Mutations can improve enzyme performance under industrial conditions, such as heat tolerance and catalytic efficiency.
References
- Jendrossek, D., & Handrick, R. (2002). Microbial degradation of polyhydroxyalkanoates. Applied Microbiology and Biotechnology, 61(1), 94–108. https://pmc.ncbi.nlm.nih.gov/articles/PMC4664802/
- Jumper, J., et al. (2021).
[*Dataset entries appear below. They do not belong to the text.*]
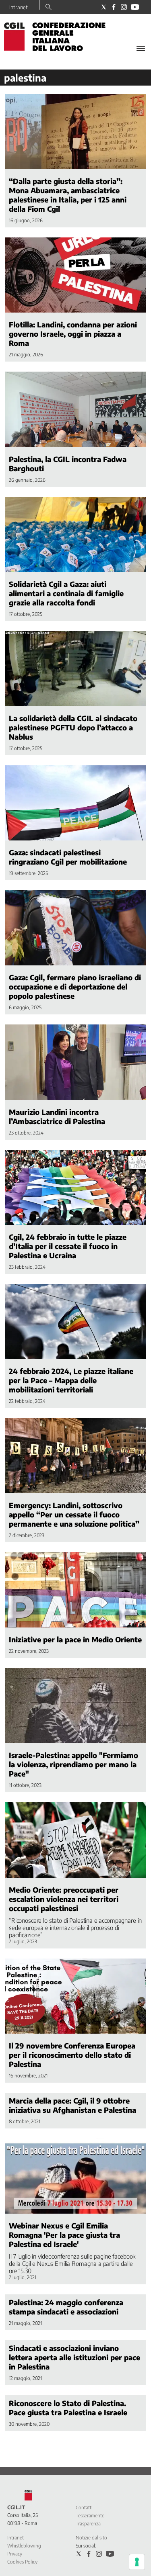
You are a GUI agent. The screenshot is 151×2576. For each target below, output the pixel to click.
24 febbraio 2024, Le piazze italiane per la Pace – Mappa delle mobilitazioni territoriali (71, 1380)
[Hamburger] (141, 48)
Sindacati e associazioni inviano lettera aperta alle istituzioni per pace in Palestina (74, 2357)
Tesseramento (90, 2516)
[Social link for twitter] (104, 7)
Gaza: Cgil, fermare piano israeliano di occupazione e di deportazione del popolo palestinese (75, 986)
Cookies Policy (22, 2562)
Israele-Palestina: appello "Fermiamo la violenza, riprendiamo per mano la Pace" (73, 1764)
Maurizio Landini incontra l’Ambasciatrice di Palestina (57, 1116)
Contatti (84, 2507)
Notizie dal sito (91, 2538)
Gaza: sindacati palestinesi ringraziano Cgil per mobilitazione (68, 857)
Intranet (18, 7)
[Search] (49, 7)
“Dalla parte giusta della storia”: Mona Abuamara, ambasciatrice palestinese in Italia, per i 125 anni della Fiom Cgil (67, 194)
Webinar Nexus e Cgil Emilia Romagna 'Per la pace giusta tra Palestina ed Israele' (64, 2235)
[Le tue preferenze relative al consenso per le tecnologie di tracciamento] (137, 2562)
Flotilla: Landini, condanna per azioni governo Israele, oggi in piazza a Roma (73, 334)
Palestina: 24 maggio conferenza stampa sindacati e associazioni (66, 2307)
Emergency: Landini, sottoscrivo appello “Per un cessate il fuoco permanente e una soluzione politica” (74, 1514)
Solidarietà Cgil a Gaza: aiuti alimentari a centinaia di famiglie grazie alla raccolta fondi (66, 593)
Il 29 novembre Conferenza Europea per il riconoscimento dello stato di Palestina (72, 2055)
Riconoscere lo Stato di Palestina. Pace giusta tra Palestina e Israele (68, 2407)
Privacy (14, 2554)
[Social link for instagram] (124, 7)
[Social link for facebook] (114, 7)
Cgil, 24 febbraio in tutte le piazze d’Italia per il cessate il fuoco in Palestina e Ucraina (67, 1246)
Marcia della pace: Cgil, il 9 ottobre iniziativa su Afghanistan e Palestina (72, 2105)
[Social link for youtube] (135, 7)
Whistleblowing (24, 2546)
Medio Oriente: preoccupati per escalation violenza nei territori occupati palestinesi (63, 1899)
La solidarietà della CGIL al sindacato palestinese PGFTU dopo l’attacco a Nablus (73, 727)
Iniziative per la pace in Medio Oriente (75, 1639)
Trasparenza (88, 2524)
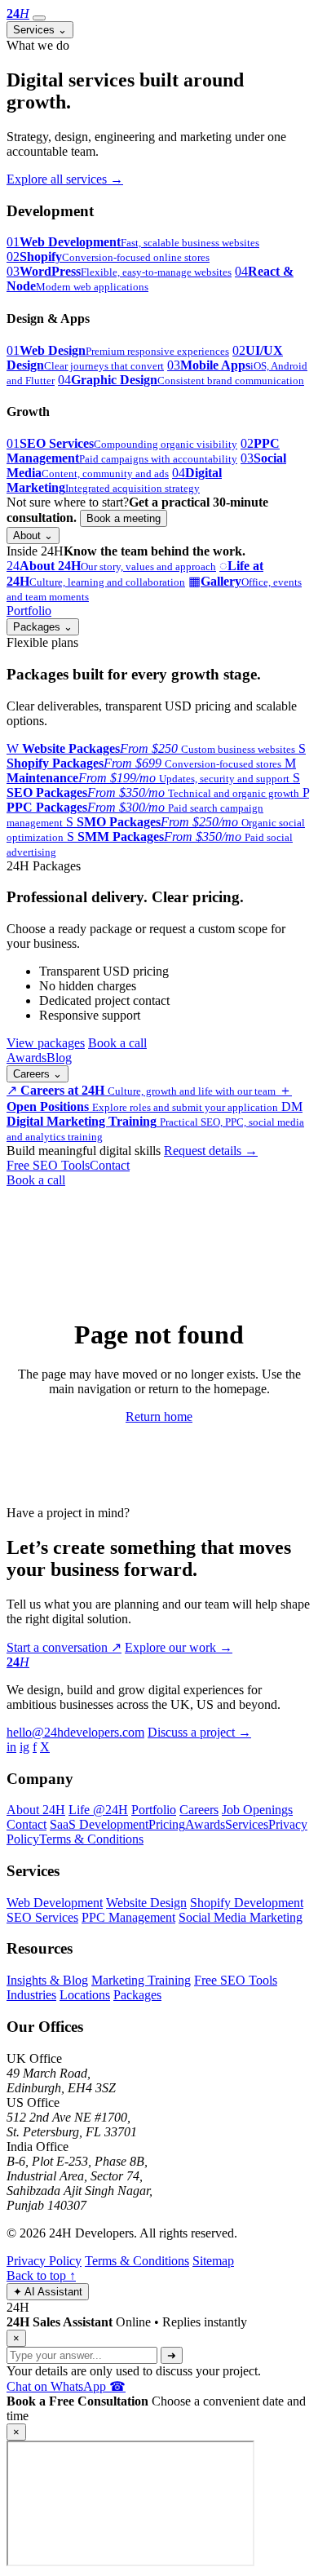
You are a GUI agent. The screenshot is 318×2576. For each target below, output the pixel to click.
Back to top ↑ (41, 2275)
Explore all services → (65, 179)
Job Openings (257, 1810)
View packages (46, 1043)
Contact (110, 1165)
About (33, 535)
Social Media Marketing (241, 1917)
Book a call (117, 1043)
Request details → (211, 1150)
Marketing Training (141, 1980)
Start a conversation (64, 1647)
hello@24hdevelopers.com (75, 1732)
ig (24, 1747)
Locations (85, 1995)
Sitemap (213, 2261)
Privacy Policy (44, 2261)
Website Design (146, 1903)
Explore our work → (178, 1647)
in (11, 1747)
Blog (59, 1057)
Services (40, 30)
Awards (26, 1057)
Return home (159, 1416)
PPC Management (128, 1917)
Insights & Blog (47, 1980)
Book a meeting (123, 518)
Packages (43, 627)
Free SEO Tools (48, 1165)
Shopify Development (246, 1903)
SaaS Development (99, 1824)
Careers (37, 1074)
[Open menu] (39, 17)
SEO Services (42, 1917)
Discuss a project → (199, 1732)
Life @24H (98, 1810)
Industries (31, 1995)
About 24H (36, 1810)
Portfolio (29, 610)
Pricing (166, 1824)
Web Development (55, 1903)
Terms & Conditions (91, 1839)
Highly accurate protein structure prediction with AlphaFold. Nature, 596(7873), 583–589. https://doi.org/10.1038/s41586-021-03819-2
- ScienceDirect. (n.d.). Poly(3-hydroxybutyrate) (PHB). Retrieved October 7, 2025, from https://www.sciencedirect.com/topics/chemistry/poly-3-hydroxybutyrate
- Zhang, J., Cai, H., Song, J., & Chen, G. (2022). Structural and functional characterization of 3-hydroxybutyrate dehydrogenase involved in microbial metabolism. Frontiers in Microbiology, 13, Article 948369. https://www.frontiersin.org/articles/10.3389/fmicb.2022.948369/full
Molecular Dynamics Introduction
Our project used molecular dynamics (MD) simulations to investigate PHB depolymerase behavior. Below are the methods, computational setup, and results summary.
Methods
Simulations were run in OpenMM with GPU acceleration. Systems used the AMBER14 force field, TIP3P water, and physiological salt (0.15 M NaCl).
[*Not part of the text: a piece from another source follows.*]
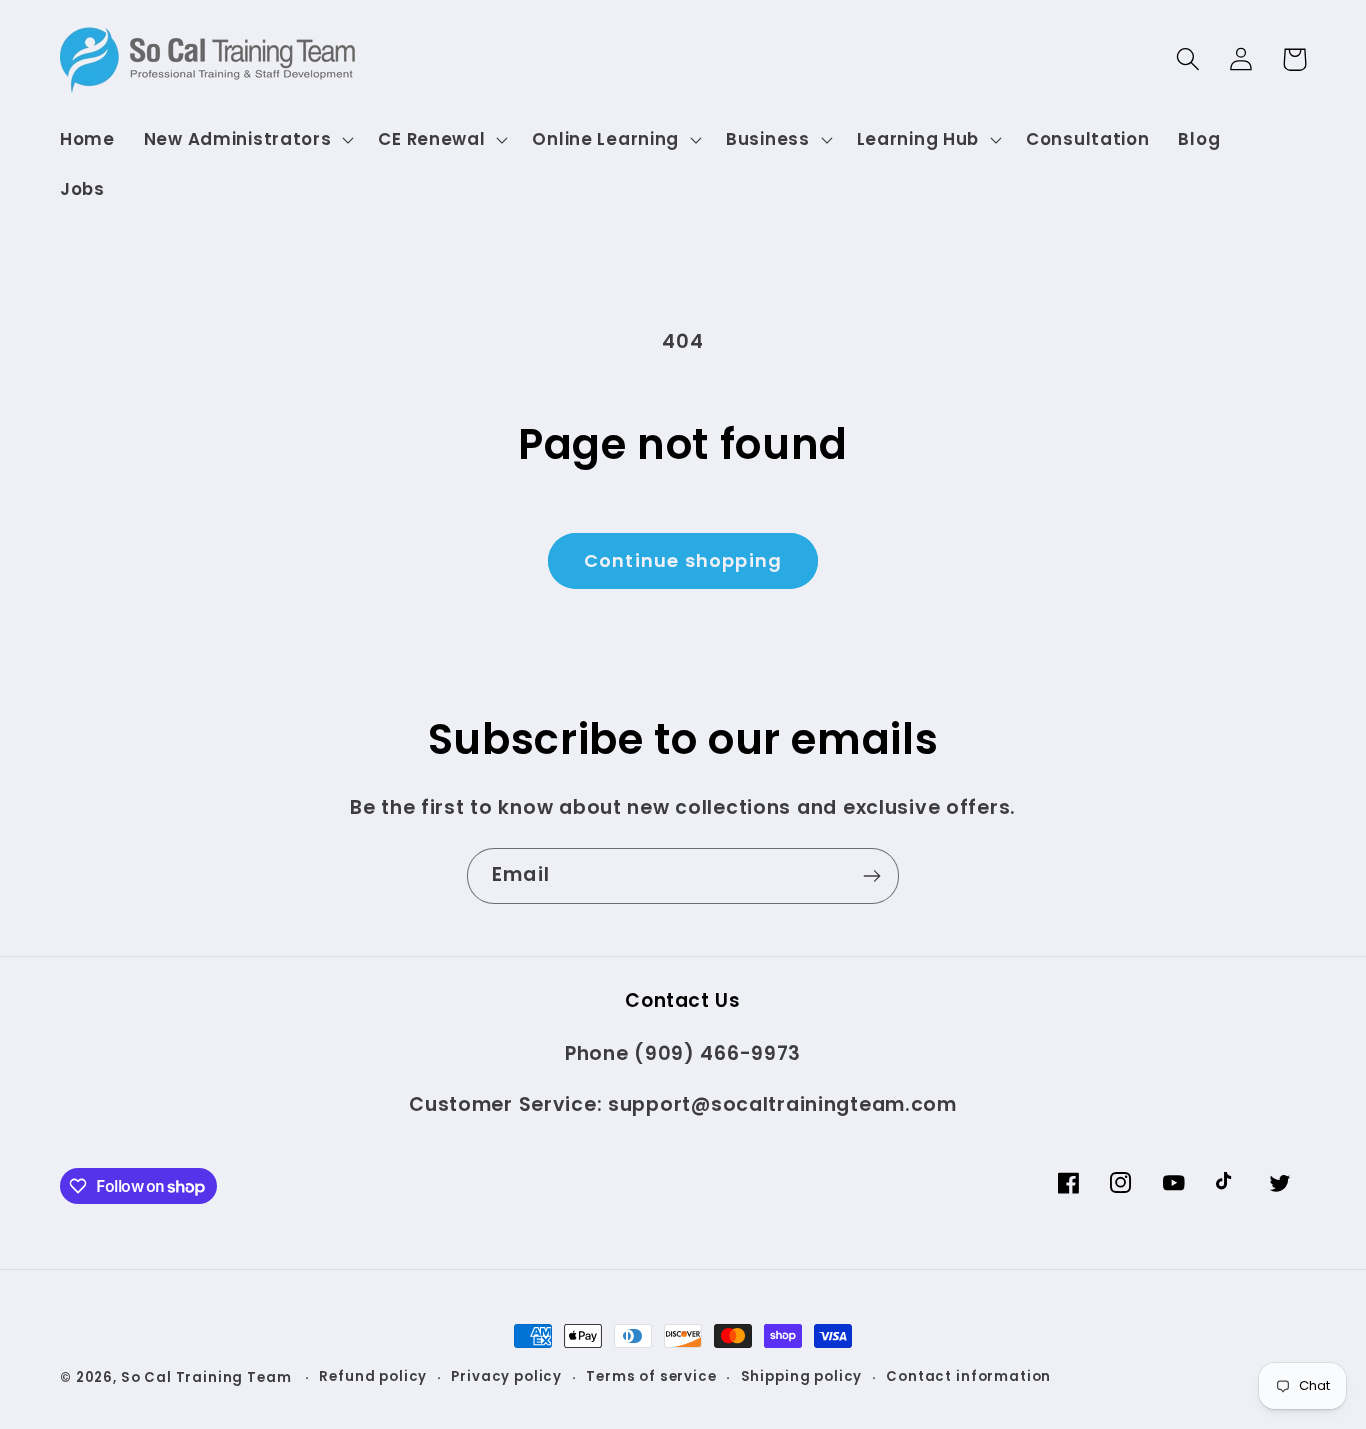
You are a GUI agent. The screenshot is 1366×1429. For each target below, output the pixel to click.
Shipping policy (802, 1376)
Energy minimization, heating, NPT equilibration, and production were performed sequentially. Each step ensured stability and reproducibility through checkpoints and custom NaN checks.
Summary
OpenMM applied Newton’s laws to each atom (Fi = -∇iU), updating every 2 fs to capture fine motions. The trajectories provided RMSD and RMSF data for enzyme flexibility and binding analysis.
Simulation Setup
- PDB structure files for the enzyme
- Python scripts with parameters
- AMBER14/TIP3P force field files
- Checkpoint files for restarts
This setup yielded trajectories describing PHB depolymerase’s structural dynamics at atomic detail.